Abstract
THE author of this volume is the professor of electrical engineering in the Stevens Institute of Technology. It is primarily intended for the students in his classes, but it will be of interest to many teachers of physics and engineering in Great Britain. The author writes clearly, his object being to explain the essential elements of electrical science and its applications. It will prove useful as a class-book, and we also think that it will be useful to the private student who has a sound knowledge of elementary physics. The rational system of units is employed, the permittivity of a vacuum being taken as 1/(47φ). Some formulae are simplified, but others are made slightly more complex. The “true” units and the “international” electric units are both given. Seeing that now testing laboratories can measure resistances, and so on, in true units with an accuracy far exceeding that required in industry, we think that the time has come when the “international” units can be regarded as obsolete.
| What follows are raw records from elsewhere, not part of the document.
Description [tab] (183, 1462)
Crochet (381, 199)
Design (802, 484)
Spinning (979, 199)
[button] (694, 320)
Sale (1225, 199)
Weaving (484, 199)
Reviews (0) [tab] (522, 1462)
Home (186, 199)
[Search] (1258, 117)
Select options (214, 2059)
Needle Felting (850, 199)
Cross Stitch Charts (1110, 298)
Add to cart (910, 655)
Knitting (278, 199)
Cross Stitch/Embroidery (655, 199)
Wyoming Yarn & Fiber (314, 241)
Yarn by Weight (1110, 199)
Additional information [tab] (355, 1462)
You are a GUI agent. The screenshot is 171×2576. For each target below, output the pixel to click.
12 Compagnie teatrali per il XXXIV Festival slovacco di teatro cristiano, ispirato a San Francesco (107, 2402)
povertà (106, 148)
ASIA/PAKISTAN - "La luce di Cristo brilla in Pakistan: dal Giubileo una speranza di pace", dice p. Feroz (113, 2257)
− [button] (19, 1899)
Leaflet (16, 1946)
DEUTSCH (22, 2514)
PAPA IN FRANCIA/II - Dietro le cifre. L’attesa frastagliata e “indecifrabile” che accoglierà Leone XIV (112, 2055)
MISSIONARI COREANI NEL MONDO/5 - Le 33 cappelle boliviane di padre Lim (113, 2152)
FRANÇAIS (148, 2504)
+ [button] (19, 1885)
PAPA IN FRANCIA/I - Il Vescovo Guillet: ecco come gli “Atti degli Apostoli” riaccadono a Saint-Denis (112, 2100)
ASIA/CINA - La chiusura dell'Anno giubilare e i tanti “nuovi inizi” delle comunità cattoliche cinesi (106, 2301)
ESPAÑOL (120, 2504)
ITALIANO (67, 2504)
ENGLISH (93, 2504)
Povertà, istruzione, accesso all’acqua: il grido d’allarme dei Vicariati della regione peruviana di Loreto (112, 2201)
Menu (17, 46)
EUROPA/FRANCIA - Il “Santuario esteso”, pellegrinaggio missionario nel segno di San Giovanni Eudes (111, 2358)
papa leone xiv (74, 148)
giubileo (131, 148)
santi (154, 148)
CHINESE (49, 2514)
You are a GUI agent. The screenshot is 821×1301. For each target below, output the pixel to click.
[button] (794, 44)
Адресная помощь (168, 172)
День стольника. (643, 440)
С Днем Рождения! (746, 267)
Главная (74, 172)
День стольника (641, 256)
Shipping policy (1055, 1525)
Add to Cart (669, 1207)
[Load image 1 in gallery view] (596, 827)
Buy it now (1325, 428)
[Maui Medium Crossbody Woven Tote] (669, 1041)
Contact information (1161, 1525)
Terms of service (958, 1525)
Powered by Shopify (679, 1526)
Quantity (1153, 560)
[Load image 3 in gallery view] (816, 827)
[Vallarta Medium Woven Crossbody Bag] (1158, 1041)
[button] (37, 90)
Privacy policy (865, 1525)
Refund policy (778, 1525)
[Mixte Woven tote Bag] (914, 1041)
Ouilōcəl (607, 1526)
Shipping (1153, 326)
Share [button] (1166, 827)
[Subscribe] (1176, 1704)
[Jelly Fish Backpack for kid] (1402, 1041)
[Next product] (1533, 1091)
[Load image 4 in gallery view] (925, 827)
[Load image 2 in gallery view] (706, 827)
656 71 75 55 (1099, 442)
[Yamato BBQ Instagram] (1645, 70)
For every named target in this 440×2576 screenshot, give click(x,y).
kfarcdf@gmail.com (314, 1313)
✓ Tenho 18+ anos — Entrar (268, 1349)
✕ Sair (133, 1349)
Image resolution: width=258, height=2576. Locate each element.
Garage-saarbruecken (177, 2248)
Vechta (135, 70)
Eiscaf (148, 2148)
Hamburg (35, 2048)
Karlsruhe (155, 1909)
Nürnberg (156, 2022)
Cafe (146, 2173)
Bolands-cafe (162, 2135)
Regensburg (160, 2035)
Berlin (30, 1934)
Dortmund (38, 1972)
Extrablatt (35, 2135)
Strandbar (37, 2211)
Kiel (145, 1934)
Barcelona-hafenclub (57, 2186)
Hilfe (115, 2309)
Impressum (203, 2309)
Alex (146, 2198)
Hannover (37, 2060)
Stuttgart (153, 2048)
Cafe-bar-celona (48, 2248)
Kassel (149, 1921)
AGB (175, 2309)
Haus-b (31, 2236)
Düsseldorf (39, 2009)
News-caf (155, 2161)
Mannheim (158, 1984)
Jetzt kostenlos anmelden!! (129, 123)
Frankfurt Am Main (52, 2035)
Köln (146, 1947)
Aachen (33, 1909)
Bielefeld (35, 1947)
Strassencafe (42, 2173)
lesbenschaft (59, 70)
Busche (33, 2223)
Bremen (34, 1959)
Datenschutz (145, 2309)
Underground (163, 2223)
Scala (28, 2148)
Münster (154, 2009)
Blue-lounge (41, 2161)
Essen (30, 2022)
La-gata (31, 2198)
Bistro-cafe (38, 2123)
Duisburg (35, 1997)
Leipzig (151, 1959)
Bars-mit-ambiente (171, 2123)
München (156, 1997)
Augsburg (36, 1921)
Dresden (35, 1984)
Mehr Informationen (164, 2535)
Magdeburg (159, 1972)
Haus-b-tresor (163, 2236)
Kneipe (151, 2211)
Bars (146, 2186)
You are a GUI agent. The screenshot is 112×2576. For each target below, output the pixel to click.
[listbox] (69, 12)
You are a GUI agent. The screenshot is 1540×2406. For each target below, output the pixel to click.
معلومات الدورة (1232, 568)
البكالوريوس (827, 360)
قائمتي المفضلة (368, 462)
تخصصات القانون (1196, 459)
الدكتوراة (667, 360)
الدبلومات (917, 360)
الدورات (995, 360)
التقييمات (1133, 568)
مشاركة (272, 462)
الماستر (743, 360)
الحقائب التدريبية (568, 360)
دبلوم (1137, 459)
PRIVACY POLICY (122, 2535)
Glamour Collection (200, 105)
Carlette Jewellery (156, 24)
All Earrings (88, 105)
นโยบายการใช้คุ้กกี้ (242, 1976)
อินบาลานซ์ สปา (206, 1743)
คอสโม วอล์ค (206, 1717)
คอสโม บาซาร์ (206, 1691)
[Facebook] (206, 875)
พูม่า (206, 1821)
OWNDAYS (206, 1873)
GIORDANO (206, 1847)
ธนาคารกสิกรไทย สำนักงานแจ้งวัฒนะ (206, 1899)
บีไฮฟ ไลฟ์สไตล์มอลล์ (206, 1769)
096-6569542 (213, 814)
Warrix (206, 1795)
No instrument reads absolutely correctly, and the “tolerance” permissible, with a given type of instrument, is many times greater than the possible error in calibrating the standard in true units. Mathematical proofs are always given when they can be understood by the average student, but advanced mathematical proofs are excluded. Many collections of problems are given throughout the book, and we were glad to see that the answers are given to them.
Electrical Engineering.
By Prof. L. A. Hazeltine. (Engineering Science Series.) Pp. xvi + 625. (New York: The Macmillan Co., 1924.) 30s. net.